One of Ireland’s oldest camera shops is to cease trading tomorrow after more than 60 years on Dublin’s O’Connell Street.

Shutter to close on specialist camera shop

One of Ireland’s oldest camera shops is to cease trading tomorrow after more than 60 years on Dublin’s O’Connell Street.

Slattery’s was the first specialist photographic shop to open in the city and is one of the last small traders on the capital’s main thoroughfare to shut its doors.

Frustrated proprietor Donal Slattery is leaving after years of disruption from road works, the building of the Spire and the long running dispute over the future of the disused Carlton Cinema site.

It has been lying near derelict for years with a massive retail development planned but showing little sign of movement.

“There’s a development due here on the site and it’s been going on nine years. The only other city that you will find an empty site that large is Basra or Beirut – It’s a bloody scandal,” he said.

A dispute is ongoing over plans to turn the Carlton and adjoining sites into a massive retail complex running from the Ilac Centre through to Moore Street and out on to O’Connell Street.

Slattery’s was well known among photography enthusiasts for not only selling goods but also offering much-needed advice. They sponsored the press photographers’ competition between 1963 and 2001.

The family have been bought out of the lease by Dick Quirke, owner of Quirkey’s Emporium.

The shop closes for business on Saturday evening after 61 years.

Slattery’s follows other much-loved small traders in the capital who have sold up such as Greene’s Book Store on Clare Street and Coyle’s Hat Shop on Aungier Street.

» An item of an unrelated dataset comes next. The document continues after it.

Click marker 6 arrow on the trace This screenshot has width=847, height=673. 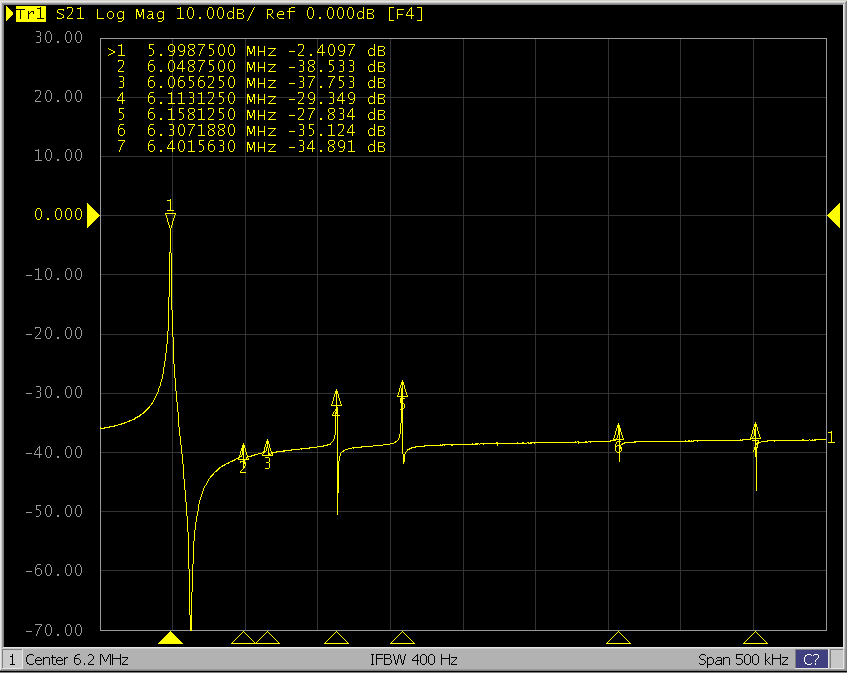[x=619, y=432]
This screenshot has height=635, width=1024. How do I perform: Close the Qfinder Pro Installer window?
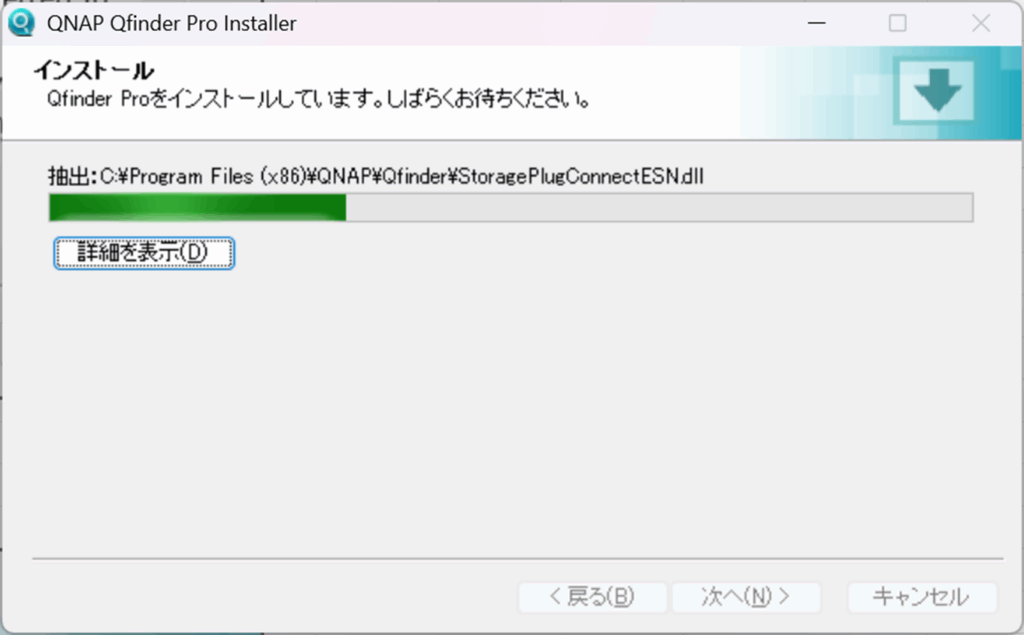coord(980,24)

The many fast-food outlets, amusement arcades and lack of improvements on Upper O’Connell Street over the last few decades were also blamed for Slattery’s closure.

“We have suffered here big time the last four or five years. Over the last 30 years or so this place ended up as fast-food joints and amusements,” Mr Slattery said.

“On Upper O’Connell Street if you wanted to get a shirt or shoes you couldn’t, this is part of the problem. People don’t shop on O’Connell Street.”

Donal Slattery, 55, took over the running of the business in 2001 after his brother Dennis retired.

The firm was founded by Peter Slattery, Donal’s late father, in 1936. A pharmacist by profession he opened his first pharmacy in Parnell Street, a second one in Fairview and then opened the photography shop beside the Carlton.